[Saved entries]
[Start of section]
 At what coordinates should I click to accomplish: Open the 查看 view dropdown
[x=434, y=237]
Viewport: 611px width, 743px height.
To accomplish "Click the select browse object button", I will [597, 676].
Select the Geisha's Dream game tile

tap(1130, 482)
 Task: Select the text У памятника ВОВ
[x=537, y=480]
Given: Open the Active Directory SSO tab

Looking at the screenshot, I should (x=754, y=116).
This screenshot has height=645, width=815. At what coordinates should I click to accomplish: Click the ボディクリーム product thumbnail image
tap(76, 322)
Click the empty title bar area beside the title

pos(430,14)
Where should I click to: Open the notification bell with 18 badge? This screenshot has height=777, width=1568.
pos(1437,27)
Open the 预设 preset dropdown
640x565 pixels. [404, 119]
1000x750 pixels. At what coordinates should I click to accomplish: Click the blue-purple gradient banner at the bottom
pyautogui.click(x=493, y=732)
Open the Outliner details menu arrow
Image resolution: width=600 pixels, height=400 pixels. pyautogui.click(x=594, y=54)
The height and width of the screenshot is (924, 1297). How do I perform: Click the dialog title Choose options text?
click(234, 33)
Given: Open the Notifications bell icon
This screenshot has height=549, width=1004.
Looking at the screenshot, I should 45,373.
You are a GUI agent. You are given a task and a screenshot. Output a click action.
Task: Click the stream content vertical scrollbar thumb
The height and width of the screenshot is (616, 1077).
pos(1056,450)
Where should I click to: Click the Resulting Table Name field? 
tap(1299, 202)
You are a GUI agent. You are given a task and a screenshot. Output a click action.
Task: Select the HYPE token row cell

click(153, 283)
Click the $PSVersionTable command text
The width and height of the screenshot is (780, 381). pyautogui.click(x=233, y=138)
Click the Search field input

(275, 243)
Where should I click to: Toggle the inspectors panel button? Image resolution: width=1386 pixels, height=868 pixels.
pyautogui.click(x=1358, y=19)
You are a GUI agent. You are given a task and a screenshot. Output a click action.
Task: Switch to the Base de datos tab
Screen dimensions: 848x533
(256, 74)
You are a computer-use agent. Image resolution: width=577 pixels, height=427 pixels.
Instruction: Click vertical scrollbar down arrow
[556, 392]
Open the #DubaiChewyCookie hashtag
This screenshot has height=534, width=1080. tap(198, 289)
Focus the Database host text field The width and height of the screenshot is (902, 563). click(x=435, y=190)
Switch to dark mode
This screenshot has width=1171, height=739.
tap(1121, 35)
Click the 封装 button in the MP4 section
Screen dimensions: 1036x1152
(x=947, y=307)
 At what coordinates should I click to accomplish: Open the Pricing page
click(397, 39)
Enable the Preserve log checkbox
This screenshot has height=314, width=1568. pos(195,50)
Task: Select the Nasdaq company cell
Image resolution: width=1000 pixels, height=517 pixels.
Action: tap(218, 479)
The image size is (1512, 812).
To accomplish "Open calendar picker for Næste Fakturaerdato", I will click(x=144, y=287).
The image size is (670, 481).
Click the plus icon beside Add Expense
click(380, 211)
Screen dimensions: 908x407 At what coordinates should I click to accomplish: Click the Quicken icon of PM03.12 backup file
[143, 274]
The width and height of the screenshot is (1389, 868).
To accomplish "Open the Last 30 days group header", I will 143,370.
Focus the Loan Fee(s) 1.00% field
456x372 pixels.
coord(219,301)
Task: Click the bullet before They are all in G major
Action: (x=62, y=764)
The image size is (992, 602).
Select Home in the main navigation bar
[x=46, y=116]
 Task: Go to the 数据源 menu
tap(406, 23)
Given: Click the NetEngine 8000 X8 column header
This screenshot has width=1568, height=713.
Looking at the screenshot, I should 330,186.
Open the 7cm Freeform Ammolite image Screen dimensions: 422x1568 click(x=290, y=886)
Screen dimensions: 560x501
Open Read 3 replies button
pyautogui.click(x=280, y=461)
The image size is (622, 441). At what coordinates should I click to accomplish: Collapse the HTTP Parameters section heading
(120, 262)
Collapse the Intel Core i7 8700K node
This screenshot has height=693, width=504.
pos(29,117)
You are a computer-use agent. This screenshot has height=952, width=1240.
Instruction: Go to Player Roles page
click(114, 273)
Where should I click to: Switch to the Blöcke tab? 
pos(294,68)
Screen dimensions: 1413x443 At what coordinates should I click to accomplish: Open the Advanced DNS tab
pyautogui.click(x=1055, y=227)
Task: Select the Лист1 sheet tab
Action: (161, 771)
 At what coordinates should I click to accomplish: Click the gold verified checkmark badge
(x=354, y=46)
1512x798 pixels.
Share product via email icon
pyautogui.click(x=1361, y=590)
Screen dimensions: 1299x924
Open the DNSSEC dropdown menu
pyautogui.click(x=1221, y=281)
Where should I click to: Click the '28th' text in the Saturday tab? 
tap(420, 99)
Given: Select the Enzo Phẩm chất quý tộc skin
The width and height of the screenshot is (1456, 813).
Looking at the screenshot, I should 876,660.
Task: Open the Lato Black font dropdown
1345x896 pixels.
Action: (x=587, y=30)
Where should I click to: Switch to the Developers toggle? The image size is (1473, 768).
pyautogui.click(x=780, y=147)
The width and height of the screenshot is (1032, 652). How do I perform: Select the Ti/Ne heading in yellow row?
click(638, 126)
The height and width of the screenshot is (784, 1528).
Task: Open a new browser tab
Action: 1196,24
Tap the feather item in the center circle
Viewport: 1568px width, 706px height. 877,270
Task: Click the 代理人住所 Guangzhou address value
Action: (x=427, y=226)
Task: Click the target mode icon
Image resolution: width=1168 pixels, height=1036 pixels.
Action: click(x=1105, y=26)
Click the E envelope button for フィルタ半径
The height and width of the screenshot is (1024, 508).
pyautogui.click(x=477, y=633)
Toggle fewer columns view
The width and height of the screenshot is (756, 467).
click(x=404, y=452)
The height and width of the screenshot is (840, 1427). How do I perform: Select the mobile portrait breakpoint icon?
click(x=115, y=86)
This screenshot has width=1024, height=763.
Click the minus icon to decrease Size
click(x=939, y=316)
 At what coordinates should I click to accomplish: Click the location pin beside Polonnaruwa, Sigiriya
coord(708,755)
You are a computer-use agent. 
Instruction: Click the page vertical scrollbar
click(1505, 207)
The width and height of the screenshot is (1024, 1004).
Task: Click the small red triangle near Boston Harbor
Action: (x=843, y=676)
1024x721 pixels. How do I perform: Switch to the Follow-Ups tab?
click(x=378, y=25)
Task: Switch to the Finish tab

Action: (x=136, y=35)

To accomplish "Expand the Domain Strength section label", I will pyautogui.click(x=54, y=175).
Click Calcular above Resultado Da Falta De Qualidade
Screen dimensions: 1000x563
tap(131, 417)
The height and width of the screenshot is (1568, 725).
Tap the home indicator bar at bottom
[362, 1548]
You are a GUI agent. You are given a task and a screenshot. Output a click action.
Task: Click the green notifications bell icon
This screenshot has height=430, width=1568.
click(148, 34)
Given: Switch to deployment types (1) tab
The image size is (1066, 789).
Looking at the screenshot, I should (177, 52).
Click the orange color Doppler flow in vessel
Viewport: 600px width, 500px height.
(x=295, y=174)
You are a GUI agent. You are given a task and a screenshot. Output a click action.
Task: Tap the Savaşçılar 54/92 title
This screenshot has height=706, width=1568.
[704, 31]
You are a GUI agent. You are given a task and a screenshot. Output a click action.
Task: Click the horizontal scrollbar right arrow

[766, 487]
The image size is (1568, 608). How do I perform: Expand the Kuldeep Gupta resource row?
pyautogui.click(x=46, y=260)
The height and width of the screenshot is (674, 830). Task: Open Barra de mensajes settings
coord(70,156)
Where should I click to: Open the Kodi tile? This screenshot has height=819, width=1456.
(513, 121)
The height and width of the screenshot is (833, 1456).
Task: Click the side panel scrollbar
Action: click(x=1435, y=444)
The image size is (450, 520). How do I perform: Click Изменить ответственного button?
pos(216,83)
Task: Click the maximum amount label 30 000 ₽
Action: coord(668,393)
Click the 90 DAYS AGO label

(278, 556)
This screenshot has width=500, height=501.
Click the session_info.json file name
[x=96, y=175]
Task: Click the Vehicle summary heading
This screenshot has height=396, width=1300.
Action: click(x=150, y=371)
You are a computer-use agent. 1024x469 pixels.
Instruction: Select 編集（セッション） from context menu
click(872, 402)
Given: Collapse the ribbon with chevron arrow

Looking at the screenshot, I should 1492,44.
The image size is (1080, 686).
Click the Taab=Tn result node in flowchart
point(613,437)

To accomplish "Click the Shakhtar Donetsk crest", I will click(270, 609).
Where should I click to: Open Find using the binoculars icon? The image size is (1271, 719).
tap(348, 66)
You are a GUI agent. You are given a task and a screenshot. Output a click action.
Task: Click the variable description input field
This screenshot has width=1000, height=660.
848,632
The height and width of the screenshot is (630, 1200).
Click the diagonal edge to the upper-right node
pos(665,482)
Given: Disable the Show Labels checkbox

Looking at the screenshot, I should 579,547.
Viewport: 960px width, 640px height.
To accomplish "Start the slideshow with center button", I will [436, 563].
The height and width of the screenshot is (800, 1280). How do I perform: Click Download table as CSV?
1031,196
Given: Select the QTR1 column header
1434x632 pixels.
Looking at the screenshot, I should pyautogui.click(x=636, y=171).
[End of section]
▶ **WHAT NEEDS TO BE DONE**: If a line of the data above holds the string "computer", count it, then give only the final number.

▶ **OUTPUT**: 4